How else is the Medical Home beneficial?

One of the primary benefits of the Medical Home is coordination of care.  A friend was recently involved in the sale of a local orthopedic surgery practice to a large health system.  Upon the sale, one of the physicians stated, “this can be just like the Mayo Clinic!”  For the vast majority of those entering the medical field, I would suspect their goal is to do all they can to help people realize a healthy life, using all the tools and experts we can to target and combat injury and illness.  The Mayo Clinic, and academic centers in general, lend themselves quite well to this approach.  In fact, if I was confident a local health system could provide the same level of services our clinic does, I too might be interested in such an arrangement.

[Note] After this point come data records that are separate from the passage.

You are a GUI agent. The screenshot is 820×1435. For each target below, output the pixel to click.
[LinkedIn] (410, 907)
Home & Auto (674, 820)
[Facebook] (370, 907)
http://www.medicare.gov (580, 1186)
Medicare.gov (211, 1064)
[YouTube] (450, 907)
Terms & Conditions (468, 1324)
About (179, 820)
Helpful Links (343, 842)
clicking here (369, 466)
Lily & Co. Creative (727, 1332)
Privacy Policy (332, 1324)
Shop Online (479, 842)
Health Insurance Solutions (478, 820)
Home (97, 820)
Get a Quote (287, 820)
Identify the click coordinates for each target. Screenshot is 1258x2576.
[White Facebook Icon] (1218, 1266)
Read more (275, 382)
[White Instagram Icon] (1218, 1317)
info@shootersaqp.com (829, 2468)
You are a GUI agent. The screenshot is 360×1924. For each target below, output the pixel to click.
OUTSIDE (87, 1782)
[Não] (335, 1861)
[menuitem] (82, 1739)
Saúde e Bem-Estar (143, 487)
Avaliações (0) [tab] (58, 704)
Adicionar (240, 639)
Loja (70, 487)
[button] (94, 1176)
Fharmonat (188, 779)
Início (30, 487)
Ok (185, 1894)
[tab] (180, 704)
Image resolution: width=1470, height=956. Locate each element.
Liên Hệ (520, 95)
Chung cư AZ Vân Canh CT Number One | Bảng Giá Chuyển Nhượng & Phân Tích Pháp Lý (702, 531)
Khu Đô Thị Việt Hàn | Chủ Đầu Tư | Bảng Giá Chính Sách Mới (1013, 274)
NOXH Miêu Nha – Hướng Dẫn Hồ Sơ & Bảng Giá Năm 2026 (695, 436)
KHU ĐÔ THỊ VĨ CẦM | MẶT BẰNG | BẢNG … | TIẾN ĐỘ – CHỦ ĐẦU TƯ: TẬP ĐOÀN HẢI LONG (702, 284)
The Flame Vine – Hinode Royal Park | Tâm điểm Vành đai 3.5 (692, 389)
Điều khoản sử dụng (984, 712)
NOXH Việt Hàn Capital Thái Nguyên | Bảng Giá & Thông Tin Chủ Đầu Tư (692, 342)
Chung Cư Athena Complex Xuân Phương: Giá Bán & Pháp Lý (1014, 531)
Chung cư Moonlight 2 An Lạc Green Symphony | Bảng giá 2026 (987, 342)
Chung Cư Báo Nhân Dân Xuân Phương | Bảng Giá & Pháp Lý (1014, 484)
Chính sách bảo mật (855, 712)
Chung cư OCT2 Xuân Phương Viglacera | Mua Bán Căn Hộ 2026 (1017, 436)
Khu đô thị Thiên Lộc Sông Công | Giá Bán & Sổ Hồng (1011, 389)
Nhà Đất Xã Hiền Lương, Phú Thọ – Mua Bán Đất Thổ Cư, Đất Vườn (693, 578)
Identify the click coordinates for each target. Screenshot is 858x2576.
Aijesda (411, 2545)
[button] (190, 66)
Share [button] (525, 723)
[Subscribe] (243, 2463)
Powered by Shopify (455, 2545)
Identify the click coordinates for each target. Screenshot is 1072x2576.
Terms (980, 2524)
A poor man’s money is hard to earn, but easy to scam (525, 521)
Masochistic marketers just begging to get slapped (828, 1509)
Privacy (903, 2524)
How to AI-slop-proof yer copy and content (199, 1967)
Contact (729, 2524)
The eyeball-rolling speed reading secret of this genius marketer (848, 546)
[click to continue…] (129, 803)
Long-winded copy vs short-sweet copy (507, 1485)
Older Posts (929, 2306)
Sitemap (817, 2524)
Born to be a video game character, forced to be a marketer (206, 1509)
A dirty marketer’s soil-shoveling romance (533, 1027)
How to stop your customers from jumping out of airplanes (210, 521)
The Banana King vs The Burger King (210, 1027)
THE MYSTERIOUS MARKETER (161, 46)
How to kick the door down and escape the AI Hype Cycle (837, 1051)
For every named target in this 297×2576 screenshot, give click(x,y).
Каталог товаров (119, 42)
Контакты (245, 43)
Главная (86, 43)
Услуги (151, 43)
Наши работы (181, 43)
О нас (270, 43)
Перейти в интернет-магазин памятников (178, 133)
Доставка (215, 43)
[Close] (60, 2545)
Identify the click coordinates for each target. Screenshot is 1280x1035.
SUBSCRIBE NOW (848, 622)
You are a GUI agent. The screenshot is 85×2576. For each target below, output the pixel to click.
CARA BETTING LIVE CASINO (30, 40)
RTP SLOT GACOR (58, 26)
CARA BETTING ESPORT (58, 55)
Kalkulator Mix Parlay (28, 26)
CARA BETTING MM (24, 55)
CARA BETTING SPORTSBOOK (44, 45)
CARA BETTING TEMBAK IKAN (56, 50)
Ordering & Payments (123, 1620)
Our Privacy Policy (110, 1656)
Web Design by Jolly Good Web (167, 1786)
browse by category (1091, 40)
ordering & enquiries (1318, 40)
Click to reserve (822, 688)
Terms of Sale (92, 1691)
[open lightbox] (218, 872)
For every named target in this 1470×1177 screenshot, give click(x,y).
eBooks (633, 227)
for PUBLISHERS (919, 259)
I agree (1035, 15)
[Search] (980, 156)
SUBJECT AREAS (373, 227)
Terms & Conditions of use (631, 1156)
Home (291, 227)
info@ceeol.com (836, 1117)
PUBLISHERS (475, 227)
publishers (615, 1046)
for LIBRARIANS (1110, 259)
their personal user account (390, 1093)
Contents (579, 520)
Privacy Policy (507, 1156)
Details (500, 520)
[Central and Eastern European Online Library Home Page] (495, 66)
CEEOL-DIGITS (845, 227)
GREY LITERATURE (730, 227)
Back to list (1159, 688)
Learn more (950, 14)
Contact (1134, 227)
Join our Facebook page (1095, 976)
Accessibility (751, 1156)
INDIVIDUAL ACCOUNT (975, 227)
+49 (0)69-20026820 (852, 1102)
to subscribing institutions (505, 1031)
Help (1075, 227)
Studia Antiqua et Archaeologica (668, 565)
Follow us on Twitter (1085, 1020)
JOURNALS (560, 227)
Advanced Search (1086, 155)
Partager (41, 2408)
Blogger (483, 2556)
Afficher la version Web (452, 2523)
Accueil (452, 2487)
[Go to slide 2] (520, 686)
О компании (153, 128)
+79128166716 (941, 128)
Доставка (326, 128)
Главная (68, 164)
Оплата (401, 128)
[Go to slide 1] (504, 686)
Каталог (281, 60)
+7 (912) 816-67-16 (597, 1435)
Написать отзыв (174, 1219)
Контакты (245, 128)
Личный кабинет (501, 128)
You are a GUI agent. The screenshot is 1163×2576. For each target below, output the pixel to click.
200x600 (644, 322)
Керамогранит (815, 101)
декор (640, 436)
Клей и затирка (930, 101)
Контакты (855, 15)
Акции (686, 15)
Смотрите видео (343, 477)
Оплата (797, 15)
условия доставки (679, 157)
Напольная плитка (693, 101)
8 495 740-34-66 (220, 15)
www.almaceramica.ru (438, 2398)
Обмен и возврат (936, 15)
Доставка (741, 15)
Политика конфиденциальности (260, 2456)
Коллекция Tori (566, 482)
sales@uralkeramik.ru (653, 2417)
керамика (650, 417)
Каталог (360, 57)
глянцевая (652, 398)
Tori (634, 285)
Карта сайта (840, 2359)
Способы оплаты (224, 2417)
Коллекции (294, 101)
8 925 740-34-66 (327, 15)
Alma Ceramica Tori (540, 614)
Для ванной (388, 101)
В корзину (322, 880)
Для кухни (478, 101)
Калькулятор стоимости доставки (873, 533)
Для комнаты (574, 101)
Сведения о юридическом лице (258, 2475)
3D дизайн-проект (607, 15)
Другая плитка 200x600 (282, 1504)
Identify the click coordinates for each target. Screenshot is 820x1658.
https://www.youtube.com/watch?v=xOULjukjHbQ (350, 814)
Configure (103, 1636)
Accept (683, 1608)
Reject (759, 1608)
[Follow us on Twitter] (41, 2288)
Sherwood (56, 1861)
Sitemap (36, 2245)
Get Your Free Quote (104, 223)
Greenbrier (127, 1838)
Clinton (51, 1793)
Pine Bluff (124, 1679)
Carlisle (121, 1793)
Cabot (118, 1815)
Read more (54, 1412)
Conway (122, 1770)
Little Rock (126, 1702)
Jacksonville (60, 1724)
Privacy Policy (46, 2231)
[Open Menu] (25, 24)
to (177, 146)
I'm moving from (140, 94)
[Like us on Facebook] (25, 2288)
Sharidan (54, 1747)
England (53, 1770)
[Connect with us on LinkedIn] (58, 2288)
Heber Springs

I don’t know that the only goals of the Medical Home, however, are to reduce costs and improve care.  In nearly all the articles I’ve read, one of the other touted benefits is increased use of primary care physicians.  The problem with that is the true shortage of primary care physicians the US in general—including the Omaha-area—has.  In speaking with Creighton administrators, they are truly struggling to fill those jobs; perhaps the most common complaint is the high cost of education and (relatively) low salary paid to primary care physicians.  So, even if the Medical Home was able to do all it said (which I have a difficult time believing) the infrastructure (as evidenced by an insufficient number of primary care physicians) is lacking.

Oh No!!!  Just say NO to the New Gatekeeper

I could go on and on about the pros/cons of the Medical Home, especially how the concept will benefit academic centers (like UNMC)—e.g., keeping patients “in-house” and therefore keeping those revenues “in-house.”  However, as a clinician working in a free market society, involvement in a gatekeeper-like system is a challenge.  I have described in previous essays the challenges private practitioners face and I have touted my strong belief that individuals should be in charge of their destinies, so to speak.  I firmly believe that educated, informed consumers with all options at their “disposal” make the best decisions.  I have had countless patients that most certainly should continue their care with us but are prematurely discharged based on the antiquated role primary care physicians play in dictating the care of their patients.  I believe in the benefits of primary care physicians, but as practitioners who are not “experts” in specific areas, I find it difficult to understand how said physicians can (or should) make decisions for specialist care.  If their sole role, in this regard, was to refer to specialists, that is understandable.  However, more often than not, these same practitioners become micro-managers of the care specialists provide.  Admittedly, this may be a personal soap box issue for me, but just like I shouldn’t be managing the care of patients with Multiple Sclerosis, even though I have been trained to do so, primary care physicians shouldn’t be micromanaging specialist care.


So, from a business standpoint, I understand the logic of the Medical Home model (and I haven’t even discussed the global payment portion of the Medical Home approach).  However, because I have not had good results as a private practice, I do not look forward to such an arrangement.  Further, and perhaps more importantly, I do not believe research has adequately supported such an arrangement.  I will end with the thoughts of Mark Friedberg and his colleagues as printed in the American Journal of Managed Care, “Currently, there is limited evidence that the medical home, as a multifaceted practice-level intervention, will produce the results expected by its stakeholders” (2009).